The failure mode is the translation layer. Between the client's intent and the researcher's understanding sits a chain of intermediaries: project managers, technical leads, documentation, and weekly sync calls. Each link in this chain introduces information loss. By the time the researcher understands what the client needs, enough context has been lost that the result is technically correct but strategically misaligned.

What we do instead

Zhianrui operates as a single research unit across China and the EU. The engineer who scopes your problem is the engineer who runs the experiment. There is no project-management middleware. The researcher who writes the code writes the slide. When the client asks "why did you choose this approach?", the answer comes from the person who made the decision, not from someone who was briefed about it.

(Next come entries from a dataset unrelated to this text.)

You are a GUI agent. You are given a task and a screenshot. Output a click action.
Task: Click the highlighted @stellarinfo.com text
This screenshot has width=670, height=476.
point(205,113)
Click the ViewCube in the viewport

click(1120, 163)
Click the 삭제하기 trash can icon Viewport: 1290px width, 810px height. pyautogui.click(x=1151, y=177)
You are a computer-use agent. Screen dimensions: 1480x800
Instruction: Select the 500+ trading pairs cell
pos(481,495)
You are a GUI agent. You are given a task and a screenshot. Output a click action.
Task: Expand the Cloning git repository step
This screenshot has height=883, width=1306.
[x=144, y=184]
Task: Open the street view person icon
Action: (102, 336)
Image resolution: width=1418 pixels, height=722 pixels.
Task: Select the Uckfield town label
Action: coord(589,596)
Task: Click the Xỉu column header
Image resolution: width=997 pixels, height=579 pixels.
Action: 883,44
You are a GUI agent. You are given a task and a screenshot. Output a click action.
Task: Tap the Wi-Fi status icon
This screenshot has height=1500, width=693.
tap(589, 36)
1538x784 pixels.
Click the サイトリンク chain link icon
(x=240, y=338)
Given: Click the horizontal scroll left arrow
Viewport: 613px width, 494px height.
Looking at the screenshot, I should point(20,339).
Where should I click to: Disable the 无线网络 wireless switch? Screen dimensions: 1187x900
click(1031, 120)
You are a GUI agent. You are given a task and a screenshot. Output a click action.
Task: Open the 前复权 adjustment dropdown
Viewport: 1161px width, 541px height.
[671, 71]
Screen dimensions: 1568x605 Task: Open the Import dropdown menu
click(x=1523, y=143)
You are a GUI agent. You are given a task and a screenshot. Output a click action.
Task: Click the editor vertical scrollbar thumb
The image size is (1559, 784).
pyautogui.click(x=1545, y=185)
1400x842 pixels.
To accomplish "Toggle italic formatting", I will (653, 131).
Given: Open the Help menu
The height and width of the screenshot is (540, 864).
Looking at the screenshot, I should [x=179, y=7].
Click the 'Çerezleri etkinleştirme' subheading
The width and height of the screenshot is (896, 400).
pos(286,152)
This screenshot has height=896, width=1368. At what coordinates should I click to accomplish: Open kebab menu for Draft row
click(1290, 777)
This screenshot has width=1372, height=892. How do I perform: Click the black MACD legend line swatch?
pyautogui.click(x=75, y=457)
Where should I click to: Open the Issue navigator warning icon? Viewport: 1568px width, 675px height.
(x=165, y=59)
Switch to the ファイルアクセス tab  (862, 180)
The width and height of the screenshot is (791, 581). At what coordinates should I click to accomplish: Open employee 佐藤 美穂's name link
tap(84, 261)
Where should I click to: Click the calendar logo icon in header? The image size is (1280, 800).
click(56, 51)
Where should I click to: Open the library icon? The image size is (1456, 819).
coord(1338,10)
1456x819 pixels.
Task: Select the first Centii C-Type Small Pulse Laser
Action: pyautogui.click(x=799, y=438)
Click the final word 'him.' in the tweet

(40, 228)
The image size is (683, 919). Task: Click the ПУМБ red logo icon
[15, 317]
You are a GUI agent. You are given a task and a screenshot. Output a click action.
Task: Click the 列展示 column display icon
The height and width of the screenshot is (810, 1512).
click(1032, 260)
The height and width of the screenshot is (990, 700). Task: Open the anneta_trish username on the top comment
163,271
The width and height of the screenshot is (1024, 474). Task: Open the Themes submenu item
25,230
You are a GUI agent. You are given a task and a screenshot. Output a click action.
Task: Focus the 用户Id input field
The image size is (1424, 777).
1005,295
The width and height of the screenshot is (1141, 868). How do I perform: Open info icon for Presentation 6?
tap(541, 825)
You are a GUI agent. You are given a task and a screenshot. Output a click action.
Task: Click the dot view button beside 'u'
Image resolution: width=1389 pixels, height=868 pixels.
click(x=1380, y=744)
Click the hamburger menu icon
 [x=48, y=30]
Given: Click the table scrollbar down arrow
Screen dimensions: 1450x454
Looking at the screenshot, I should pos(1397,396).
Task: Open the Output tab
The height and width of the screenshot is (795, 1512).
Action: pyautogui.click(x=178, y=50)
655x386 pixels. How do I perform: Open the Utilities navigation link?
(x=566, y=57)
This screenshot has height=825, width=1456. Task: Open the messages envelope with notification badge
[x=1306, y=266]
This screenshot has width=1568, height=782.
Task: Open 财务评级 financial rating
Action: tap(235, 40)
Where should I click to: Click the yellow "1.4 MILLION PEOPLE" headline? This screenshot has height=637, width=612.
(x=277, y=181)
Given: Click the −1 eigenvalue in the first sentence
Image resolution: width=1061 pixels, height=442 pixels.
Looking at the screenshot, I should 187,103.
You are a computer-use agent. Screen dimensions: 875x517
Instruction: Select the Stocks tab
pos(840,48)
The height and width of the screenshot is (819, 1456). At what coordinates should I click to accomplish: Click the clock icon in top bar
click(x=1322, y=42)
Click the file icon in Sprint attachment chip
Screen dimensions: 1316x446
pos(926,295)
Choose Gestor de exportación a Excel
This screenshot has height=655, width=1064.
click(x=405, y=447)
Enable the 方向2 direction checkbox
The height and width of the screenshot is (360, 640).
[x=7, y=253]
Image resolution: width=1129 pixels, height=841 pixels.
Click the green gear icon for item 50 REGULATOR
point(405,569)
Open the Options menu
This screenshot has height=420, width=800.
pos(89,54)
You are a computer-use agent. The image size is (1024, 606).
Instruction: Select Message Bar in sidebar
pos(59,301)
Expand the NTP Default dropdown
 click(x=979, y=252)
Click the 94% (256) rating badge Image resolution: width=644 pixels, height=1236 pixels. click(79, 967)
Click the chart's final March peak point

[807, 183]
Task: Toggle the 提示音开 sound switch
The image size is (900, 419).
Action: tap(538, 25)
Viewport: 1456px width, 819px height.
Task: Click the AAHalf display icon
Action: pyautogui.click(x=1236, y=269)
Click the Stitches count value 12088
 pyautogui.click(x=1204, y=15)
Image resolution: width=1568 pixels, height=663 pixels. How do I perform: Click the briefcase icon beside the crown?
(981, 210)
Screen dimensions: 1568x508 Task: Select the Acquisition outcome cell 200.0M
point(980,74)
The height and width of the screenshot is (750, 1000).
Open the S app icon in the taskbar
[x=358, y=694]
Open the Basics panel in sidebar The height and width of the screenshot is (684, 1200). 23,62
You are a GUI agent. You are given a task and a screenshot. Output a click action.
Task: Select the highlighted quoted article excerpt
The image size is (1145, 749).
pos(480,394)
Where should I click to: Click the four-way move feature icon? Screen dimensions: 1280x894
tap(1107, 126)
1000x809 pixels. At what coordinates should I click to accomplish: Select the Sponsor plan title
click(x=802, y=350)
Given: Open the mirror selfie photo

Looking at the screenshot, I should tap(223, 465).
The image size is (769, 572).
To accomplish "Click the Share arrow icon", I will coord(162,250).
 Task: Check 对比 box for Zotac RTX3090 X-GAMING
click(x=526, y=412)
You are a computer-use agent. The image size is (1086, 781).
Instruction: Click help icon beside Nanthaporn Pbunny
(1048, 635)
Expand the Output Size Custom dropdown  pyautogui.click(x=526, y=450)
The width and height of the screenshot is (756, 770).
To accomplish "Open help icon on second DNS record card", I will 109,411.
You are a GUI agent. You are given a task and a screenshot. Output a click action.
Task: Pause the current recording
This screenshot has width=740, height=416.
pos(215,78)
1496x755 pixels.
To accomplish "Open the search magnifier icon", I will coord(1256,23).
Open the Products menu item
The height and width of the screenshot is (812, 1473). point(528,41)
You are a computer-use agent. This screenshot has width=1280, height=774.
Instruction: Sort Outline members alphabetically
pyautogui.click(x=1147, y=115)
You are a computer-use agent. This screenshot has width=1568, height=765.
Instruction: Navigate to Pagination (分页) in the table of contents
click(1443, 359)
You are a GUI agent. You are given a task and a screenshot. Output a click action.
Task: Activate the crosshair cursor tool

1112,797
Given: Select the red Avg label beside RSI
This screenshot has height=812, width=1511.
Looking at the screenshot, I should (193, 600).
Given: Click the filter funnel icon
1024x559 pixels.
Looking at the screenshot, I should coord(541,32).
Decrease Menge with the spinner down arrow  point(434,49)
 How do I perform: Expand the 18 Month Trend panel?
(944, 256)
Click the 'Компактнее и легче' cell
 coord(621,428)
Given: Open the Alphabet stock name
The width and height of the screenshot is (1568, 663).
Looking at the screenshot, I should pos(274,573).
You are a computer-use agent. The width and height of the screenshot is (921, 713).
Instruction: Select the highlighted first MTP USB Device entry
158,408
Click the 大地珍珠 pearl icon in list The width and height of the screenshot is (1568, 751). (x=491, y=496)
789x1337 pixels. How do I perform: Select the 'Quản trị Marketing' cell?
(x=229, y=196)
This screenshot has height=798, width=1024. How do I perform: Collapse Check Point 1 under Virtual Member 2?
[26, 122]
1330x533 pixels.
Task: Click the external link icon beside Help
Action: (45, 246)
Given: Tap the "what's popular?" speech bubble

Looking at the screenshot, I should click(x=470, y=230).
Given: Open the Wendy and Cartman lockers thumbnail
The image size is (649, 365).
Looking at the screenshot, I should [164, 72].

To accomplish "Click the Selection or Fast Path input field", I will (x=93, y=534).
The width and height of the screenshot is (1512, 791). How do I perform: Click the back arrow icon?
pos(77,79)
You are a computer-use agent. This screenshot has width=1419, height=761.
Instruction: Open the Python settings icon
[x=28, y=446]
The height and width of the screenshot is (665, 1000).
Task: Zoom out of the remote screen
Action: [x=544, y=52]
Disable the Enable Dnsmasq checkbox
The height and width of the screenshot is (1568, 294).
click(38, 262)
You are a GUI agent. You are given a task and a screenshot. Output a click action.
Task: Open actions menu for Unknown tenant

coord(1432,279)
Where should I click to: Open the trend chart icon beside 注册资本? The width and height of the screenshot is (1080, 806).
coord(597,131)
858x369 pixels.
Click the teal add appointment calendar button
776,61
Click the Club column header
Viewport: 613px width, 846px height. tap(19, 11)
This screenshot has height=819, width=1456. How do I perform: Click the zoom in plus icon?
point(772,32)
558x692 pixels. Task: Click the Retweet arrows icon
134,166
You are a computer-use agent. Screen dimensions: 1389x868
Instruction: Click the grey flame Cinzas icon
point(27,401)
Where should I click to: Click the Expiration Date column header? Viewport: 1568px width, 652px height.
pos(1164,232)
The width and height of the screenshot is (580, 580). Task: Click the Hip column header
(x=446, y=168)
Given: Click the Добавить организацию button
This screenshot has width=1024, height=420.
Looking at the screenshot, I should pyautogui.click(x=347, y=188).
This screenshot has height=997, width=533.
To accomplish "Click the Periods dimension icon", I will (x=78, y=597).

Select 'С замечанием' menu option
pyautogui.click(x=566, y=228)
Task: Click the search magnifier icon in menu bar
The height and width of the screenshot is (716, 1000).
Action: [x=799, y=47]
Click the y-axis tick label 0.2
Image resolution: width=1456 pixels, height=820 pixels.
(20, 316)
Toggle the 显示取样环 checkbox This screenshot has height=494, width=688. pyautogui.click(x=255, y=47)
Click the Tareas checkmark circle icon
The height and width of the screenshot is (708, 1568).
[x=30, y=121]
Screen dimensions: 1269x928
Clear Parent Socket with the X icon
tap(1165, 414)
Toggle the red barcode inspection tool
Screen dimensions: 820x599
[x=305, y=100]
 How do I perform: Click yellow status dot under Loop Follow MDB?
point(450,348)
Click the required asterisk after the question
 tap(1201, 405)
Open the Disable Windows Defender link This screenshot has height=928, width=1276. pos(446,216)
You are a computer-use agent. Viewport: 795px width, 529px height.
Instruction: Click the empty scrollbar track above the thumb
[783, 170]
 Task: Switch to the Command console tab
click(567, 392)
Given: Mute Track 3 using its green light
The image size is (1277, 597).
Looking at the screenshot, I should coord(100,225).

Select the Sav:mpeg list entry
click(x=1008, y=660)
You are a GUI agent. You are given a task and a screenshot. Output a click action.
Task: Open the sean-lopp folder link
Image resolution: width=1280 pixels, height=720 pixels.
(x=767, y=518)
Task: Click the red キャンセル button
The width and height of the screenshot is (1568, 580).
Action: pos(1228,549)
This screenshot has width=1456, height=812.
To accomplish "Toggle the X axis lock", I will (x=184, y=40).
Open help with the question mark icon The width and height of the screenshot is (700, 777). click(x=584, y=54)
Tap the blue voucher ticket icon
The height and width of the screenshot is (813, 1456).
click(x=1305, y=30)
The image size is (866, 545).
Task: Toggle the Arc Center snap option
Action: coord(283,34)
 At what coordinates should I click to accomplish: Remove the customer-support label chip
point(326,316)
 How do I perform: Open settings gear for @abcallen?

This structure compresses cycle time because decisions do not wait for the next sync call. It improves quality because context is not lost in translation. And it gives the client something arms-length offshoring cannot: direct access to the researcher's reasoning, including the uncertainties they encountered and the trade-offs they made.

The trade-off

This model is not cheaper than arms-length offshoring. It is more expensive per hour. But it is cheaper per insight — because insights that arrive correctly the first time do not need to be reworked. And rework, in applied research, is where most budgets die.